The Liberals and the NDP early on allowed the Conservatives to frame the argument as one involving national security and then further allowed them to suggest that MPs are so irresponsible that they can’t be trusted to read the documents and not reveal national security secrets to the Taliban.
This is sheer idiocy on both counts.
First, if there are 10 pages out of the 40,000 in question that have anything to do with genuine national security I will eat all of them. These documents were identified because they related to the torture of war prisoners — not our strategic approach to the war. Did any of the opposition parties do any kind of analysis of this spurious argument? Did they decide that Canadians were too dull-witted to understand the arguments? Had they immediately ridiculed this obvious red herring as they should have we wouldn’t have been through this humiliating (to our democracy and the opposition) process.
The final result is a precedent that puts the judgment of MPs in their own House of Commons, second to so-called experts. What experts? And who will define national security? The “experts” or Parliament? The whole question revolves around this definition and yet we have heard virtually nothing about what it might mean.
The fact that the Conservatives will very likely get to choose one, and the opposition another (with a third to be agreed upon by both) demonstrates that there is no such thing as neutral experts. The whole process is totally political — which is why it should have stayed in the House of Commons and the final decision made by MPs exclusively.

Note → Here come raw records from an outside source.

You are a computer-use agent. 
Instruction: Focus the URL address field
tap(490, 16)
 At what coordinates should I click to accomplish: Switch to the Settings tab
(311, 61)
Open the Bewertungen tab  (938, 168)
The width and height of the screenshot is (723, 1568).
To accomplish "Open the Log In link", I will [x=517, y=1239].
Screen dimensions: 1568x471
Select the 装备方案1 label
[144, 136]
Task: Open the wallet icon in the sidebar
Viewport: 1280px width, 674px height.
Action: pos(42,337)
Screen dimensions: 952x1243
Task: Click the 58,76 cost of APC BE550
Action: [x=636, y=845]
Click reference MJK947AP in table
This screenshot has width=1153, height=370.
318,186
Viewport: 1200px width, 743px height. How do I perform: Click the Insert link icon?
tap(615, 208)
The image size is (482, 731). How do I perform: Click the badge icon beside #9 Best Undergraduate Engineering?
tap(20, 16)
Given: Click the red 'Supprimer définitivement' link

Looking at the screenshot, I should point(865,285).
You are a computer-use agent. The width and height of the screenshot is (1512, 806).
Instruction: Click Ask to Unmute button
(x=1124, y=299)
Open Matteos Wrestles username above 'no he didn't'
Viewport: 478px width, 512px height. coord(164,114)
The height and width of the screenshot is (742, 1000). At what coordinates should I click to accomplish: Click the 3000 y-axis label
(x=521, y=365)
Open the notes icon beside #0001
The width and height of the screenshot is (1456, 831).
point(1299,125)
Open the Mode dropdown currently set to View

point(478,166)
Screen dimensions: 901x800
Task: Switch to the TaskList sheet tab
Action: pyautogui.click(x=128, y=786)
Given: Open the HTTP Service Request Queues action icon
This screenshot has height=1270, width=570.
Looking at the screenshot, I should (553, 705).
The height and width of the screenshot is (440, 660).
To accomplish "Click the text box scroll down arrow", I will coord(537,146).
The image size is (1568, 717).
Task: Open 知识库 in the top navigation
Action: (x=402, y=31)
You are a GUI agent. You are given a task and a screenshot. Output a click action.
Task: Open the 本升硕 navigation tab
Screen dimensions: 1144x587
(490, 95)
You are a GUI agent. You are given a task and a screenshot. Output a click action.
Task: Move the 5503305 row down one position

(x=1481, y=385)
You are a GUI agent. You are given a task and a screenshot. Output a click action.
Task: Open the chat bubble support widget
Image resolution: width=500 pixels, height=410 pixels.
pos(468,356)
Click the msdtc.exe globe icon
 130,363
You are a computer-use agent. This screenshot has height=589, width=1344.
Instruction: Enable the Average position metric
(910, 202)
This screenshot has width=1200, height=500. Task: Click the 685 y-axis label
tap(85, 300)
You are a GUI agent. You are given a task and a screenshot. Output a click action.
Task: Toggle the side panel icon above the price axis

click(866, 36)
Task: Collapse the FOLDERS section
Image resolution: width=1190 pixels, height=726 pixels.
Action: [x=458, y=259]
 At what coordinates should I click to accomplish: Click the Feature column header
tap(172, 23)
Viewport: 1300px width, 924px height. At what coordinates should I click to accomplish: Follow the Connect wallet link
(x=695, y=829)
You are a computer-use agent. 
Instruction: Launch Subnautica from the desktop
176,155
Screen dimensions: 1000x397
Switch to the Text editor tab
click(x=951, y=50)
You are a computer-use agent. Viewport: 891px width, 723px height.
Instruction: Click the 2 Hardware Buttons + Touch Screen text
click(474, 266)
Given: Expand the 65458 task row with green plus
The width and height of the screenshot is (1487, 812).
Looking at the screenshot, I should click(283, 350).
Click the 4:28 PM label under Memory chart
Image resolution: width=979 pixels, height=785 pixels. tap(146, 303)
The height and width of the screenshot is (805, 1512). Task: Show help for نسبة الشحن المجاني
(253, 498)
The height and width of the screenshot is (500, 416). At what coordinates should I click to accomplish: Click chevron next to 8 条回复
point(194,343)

Now we have a new definition of the absolute right of Parliament — the almost absolute, the not quite absolute, the nearly absolute, the absolute except when the executive branch of the day says no. This is the fault of the Liberals. The NDP and Bloc fought til the end against the panel of experts and finally caved in order to advance the Afghan torture issue. It was a hard choice. The NDP and Bloc knew that Harper was quite capable of calling an election on the issue — one too distant from the immediate concerns of Canadians to fight an election on — an election that would deny the NDP the opportunity to run on substantive issues.
Ultimately, of course the responsibility for this latest assault on democracy lies at the feet of Stephen Harper. His efforts to emasculate parliament are legion — including earlier appontment ofyet another third partry — former SC Justice Frank Iacobucci — to vet the documents. It will take years for our tattered democracy to recover from the ruthless violations visited on it by this, the worst prime minister the country has ever had.